Hemida, the lone Terp to win at the conference championships, went on to notch a program-best third-place finish in the tournament, re-establishing himself as a formidable foe on the national stage after a four-bout losing streak in February.
Entering the NCAA tournament as the No. 10 seed, Hemida prepares to face Cornell’s Jeramy Sweany in the first round. And after earning All-American honors at last year’s NCAA tournament, Hemida has set his sights on becoming the Terps’ first national champion since 1969.
“It’s anyone’s to grab,” Hemida said. “The national championship is the big picture but I’m just focusing on myself and not worrying about anything else.”
After the tournament, Maryland coach Kerry McCoy will be stepping down from his post, concluding an 11-year tenure in College Park. McCoy and the Terps struggled mightily since moving to the Big Ten in 2014, going 1-44 in conference duals.
But McCoy, a two-time NCAA champion at heavyweight while wrestling at Penn State, believes Hemida is good enough to win it all. The senior’s third-place finish at Big Ten’s proved to McCoy that Hemida can win a string of matches.
Plus, a close overtime loss to Oklahoma State’s No. 1-seed Derek White at the NWCA All-Star Classic in November also showed how close Hemida is to the nation’s top wrestlers.
“[Hemida’s] right there with those guys,” McCoy said. “But you can’t overlook anybody. There’s 33 guys in the tournament and they’re all pretty good. … If [Hemida] wrestles to his ability, he can beat anybody in the country.”
Hemida dropped four straight bouts in February against top-10 Big Ten opponents. But from then on, he has only lost one match — the first round of the Big Ten championships — to gain momentum as his career winds to an end.

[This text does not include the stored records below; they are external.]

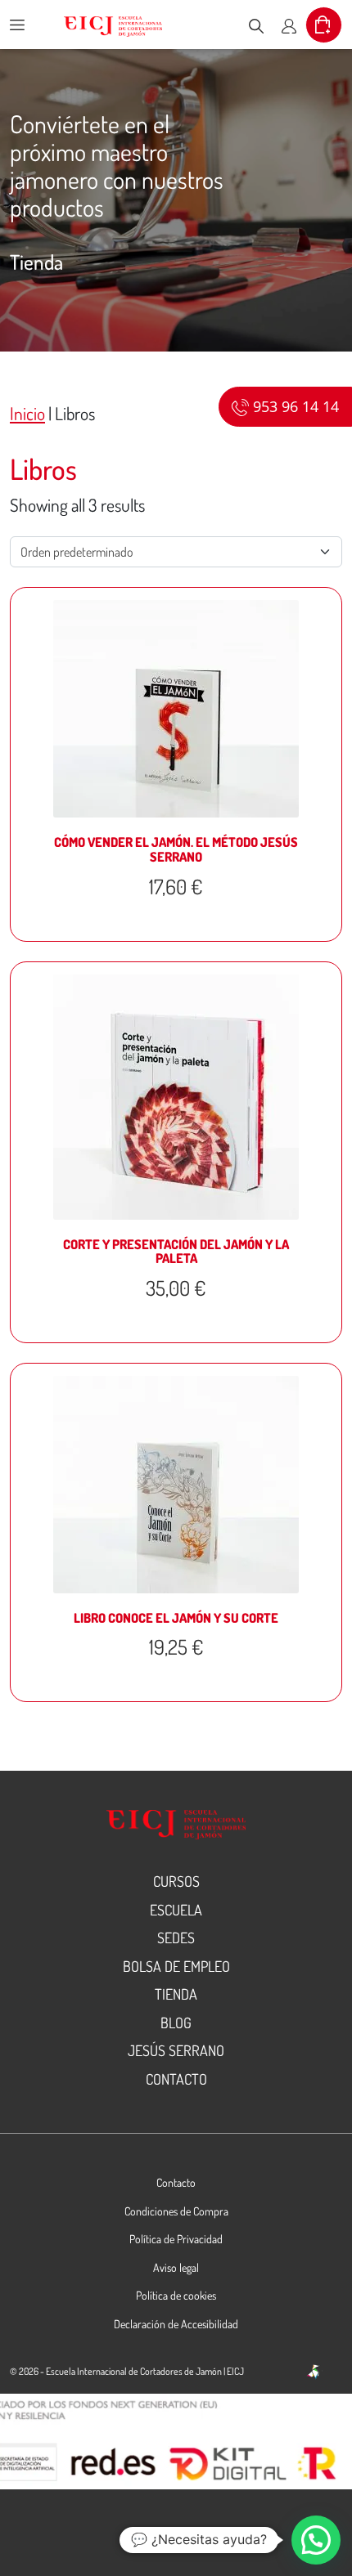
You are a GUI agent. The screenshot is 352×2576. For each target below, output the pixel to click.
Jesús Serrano (176, 2050)
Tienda (176, 1994)
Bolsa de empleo (176, 1966)
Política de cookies (176, 2295)
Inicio (27, 413)
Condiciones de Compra (176, 2211)
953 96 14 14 (294, 406)
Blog (176, 2023)
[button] (316, 2540)
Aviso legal (176, 2267)
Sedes (176, 1938)
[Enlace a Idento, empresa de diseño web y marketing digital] (314, 2372)
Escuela (176, 1910)
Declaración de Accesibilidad (176, 2324)
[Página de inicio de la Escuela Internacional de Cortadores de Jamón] (113, 25)
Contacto (176, 2079)
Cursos (176, 1881)
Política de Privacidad (176, 2239)
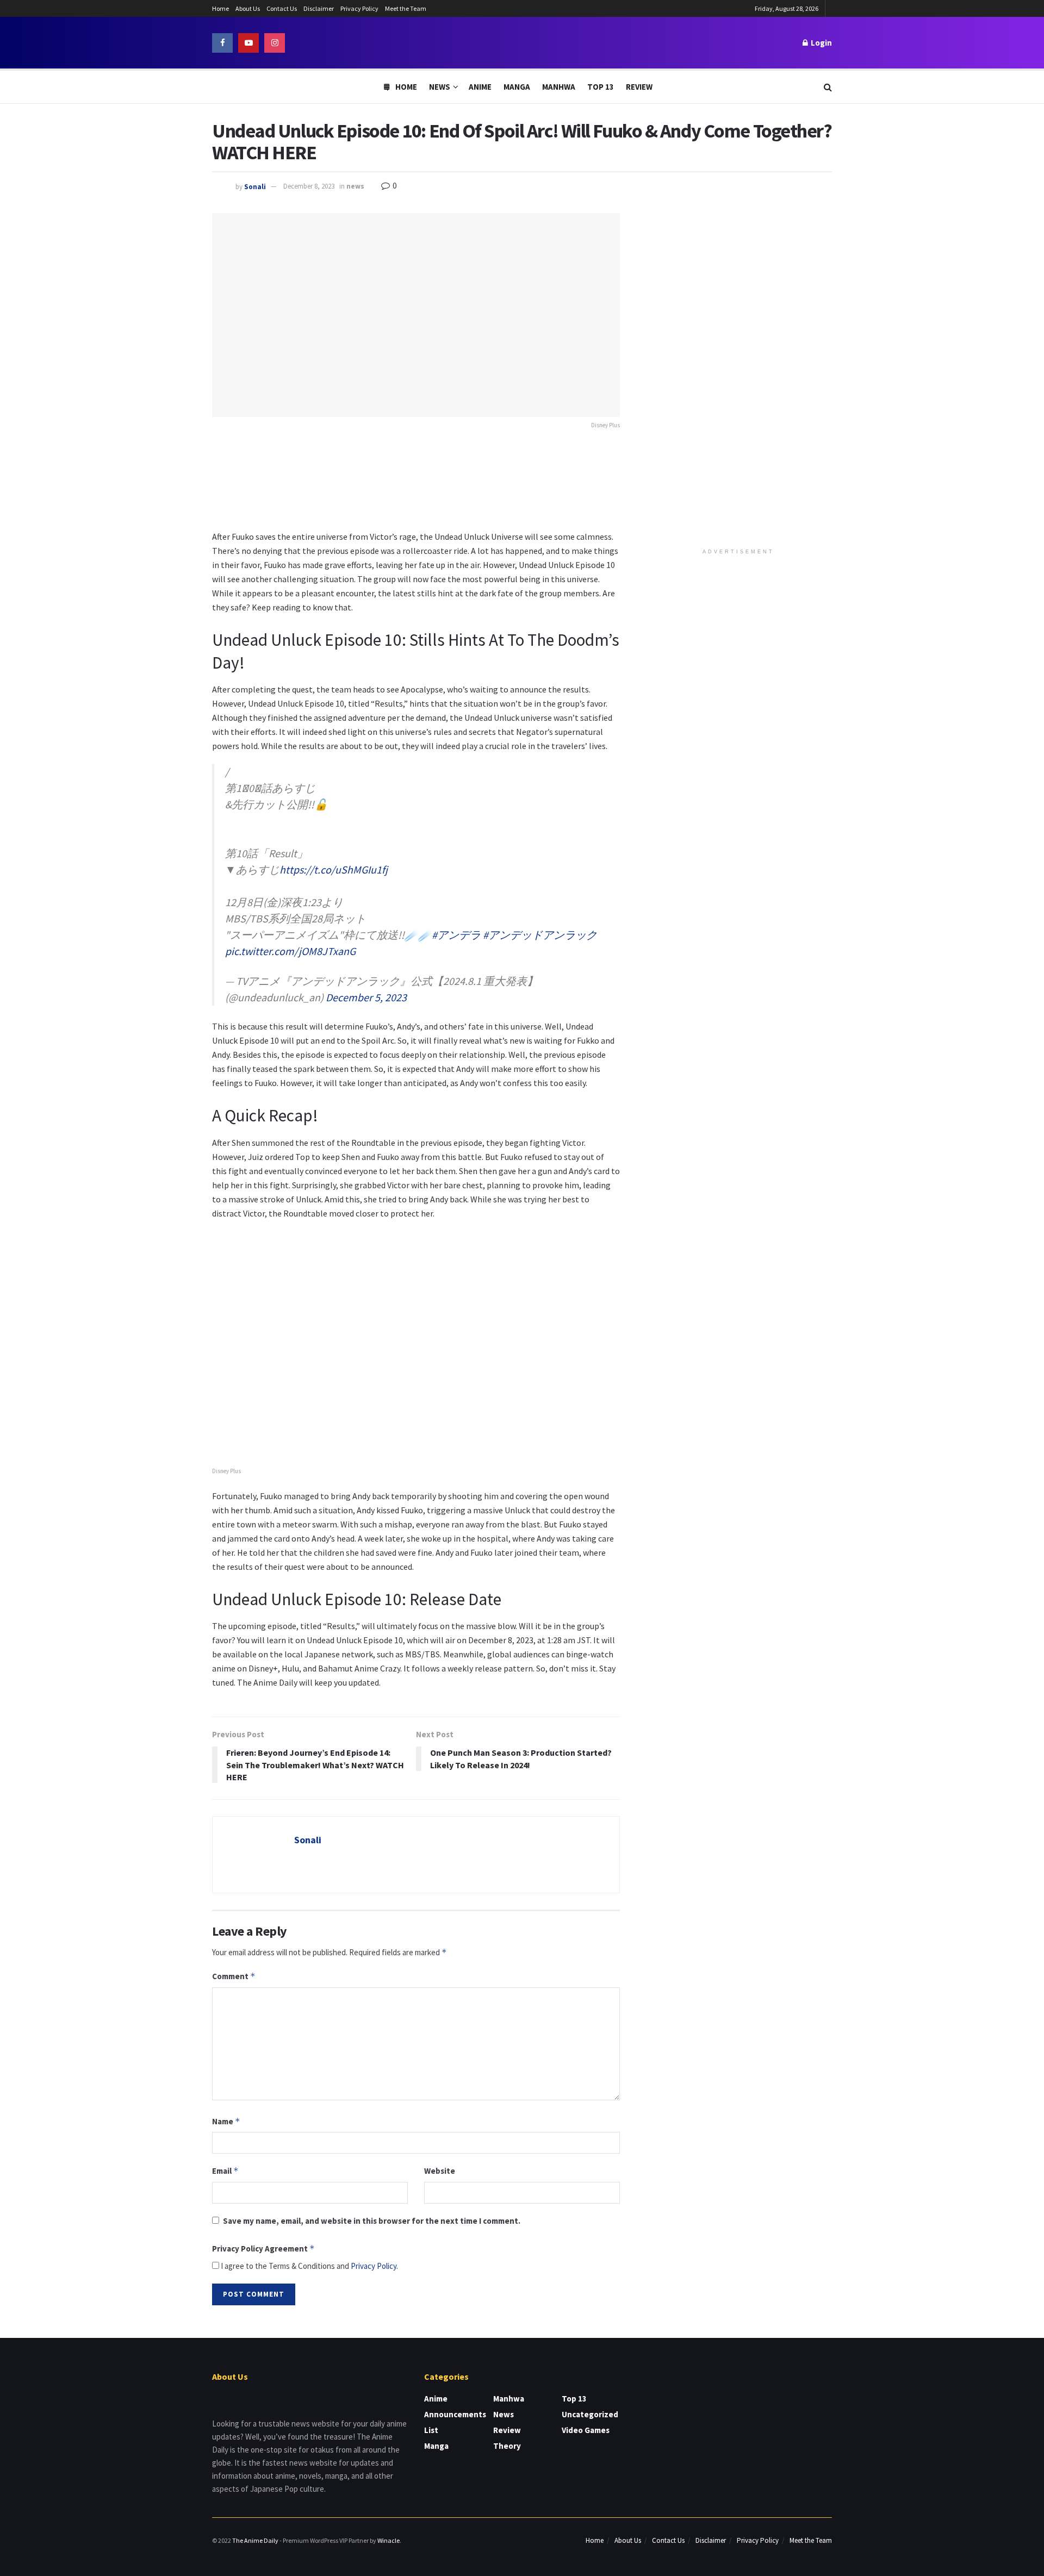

“I’m feeling good [about the NCAA tournament],” Hemida said. “I’m looking forward to getting a couple upsets.”
149-pounder Alfred Bannister was named an alternate for the national tournament and has practiced alongside Hemida all week. But barring an unforeseen change, it’s unlikely the senior will see any action.
So, as Maryland has done all season, the team will rely on Hemida to make a run in the NCAA tournament, attempting to end a 50-year drought without a national champion.
“He’s just got to take it one match a time,” McCoy said. “Don’t overlook anybody and don’t get too caught up in the process. Just go out there and wrestle.”